• To do
Reply with one number only: the count of lines below that contain the word "window".
*** Source data ***
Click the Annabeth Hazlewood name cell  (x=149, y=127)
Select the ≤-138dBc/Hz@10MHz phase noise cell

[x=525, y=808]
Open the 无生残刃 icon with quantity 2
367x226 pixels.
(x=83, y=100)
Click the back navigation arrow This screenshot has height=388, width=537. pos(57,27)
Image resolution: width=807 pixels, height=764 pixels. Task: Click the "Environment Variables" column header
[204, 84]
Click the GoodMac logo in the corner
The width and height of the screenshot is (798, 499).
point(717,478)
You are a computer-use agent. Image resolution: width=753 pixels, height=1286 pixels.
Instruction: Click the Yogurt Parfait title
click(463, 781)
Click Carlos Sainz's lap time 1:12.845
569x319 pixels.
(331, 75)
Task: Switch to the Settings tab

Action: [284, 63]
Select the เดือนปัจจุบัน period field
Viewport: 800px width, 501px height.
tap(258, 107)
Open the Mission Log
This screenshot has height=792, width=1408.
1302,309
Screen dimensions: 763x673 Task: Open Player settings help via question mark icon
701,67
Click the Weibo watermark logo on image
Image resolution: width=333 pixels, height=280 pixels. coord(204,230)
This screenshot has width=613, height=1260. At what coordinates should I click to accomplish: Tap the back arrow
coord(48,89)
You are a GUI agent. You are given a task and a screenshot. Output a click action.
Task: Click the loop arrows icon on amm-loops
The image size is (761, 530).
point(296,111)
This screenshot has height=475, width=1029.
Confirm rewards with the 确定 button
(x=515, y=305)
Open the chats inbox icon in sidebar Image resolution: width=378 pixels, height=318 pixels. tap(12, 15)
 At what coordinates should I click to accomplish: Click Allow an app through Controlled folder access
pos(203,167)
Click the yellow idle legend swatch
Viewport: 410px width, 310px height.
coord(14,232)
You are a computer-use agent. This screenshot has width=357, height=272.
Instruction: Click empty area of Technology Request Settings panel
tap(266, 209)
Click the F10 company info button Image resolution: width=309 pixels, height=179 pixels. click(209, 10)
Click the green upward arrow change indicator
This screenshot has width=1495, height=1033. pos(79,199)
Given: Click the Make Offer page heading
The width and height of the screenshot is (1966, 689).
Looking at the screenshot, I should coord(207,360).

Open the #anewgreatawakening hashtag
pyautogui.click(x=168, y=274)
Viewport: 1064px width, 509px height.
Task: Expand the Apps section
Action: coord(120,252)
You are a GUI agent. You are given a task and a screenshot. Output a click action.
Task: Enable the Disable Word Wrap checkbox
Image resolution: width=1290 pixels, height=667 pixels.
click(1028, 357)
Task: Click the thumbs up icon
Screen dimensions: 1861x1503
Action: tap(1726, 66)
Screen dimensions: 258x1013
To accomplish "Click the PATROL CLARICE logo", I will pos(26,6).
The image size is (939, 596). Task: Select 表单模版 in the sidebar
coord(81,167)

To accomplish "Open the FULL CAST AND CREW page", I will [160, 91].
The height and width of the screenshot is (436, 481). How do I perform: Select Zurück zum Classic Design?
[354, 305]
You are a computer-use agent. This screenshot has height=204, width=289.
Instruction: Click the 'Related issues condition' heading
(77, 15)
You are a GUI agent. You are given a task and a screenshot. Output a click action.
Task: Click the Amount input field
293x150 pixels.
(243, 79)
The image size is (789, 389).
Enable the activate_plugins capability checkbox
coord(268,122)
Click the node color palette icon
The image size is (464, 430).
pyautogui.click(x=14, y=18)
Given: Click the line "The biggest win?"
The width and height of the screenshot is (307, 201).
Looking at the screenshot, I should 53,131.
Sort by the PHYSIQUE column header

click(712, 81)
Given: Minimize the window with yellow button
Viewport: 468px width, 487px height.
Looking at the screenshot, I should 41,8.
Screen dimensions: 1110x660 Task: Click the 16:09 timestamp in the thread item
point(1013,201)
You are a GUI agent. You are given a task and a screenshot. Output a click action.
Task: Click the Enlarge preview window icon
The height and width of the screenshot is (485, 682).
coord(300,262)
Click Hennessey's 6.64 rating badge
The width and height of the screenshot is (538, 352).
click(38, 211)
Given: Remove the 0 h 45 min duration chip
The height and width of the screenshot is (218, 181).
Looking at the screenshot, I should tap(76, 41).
*** End of Source data ***
• Solved problem
2